Now, perhaps we can understand more fully why they
respond as Luke records in verse 33. “But when they heard this, they were cut to the quick and intended to kill them.”
These dignified, Jewish men are so furious---cut to their
very hearts that they want to lynch these
apostles right then and there. At every point possible,
the apostles communicate the
truth of the gospel to these
men who were opposed and they pull no punches.
They may have been very gentle and gracious in their
tone—we don’t know, but they missed no opportunity to tell the
truth, knowing that the claims they
were making would infuriate these Jewish leaders who had the
power of life or death over them.
It’s very difficult to overstate just how bold these
apostles were here. At
every point possible, their words communicated the
truth and by implication they communicated that these
men were wickedly wrong, wrong, wrong about everything related to Jesus Christ.

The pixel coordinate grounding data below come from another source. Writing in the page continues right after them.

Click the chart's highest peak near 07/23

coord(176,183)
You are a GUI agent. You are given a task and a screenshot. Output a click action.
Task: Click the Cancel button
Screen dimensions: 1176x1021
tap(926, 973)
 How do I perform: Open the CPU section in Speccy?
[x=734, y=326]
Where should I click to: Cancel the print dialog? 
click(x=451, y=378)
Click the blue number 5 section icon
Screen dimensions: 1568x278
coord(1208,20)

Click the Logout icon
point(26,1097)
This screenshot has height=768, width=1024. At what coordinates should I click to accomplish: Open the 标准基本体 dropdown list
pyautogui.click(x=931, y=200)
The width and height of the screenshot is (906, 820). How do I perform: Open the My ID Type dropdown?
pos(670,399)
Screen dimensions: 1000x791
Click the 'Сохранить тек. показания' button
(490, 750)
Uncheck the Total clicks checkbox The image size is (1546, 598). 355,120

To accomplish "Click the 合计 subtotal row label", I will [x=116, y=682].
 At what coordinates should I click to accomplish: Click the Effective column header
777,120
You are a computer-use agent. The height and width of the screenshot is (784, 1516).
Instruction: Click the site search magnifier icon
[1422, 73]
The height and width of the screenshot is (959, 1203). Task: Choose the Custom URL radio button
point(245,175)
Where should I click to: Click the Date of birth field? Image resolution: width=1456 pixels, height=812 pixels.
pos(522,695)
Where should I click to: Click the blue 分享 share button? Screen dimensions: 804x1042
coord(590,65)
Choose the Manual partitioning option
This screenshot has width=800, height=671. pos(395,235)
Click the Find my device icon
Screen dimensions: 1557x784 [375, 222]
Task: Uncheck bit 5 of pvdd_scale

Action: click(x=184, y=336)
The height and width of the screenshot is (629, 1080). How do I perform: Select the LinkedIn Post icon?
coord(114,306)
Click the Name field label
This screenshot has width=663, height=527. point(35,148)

Now, does all this mean that we are obligated to communicate to someone who
opposes the gospel that they
are WRONG, WRONG, WRONG! No,
because we will never speak to anyone who has done to Jesus what these
men did. They
were as deceived as it is possible to be because these men had seen
him, heard him—noted his Messiah-validating miracles and still put him to death.
What it DOES communicate to us very clearly is that we
must never shrink back from making any gospel claim because of a fear that it will not be accepted or that it will
in some way offend someone. As
we said last week—we must know that there are people who God calls
us to share the truth with who, if they
are not offended, we have not been faithful. God does not call us to be offensive, but he calls us to be faithful with a gospel that
is offensive. Our
goal is not to be offensive, but to be faithful.
We are often very good at going right up to the
edge of saying something that will offend, but stopping just short.
The person isn’t offended, but neither
have they heard anything that will change his life.
We walk away convincing ourselves that we were faithful.
As wrong as it is to try to intimidate someone with the
truth, most of us struggle, not with being manipulative or heavy handed, but with opening our mouth at all. God says to us—be bold!
As we close, let’s go back to what is at the
root of our boldness because that is where many of us have to begin.
Do we genuinely love Christ and want to share him with others—have
we been utterly convinced of the glory of the
gospel message? Have
we experienced the forgiveness of the
gospel and do we, on an ongoing basis, continue to experience the healing
and forgiveness and mercy found in the gospel?
If that is not where we are, then
boldness will be a very frustrating goal for us.
Without a love for Christ and a love for the
gospel, we will be only able to mimic boldness in our flesh—it will never be real to us.
And do we love sinners—do we see them
as God sees them—harassed and helpless—like sheep without a shepherd? Those are the
building blocks of boldness and that is what the apostles had. May God give us the
grace to grow in these truths so that we might know this earth-shattering,
apostolic boldness for his glory and our joy.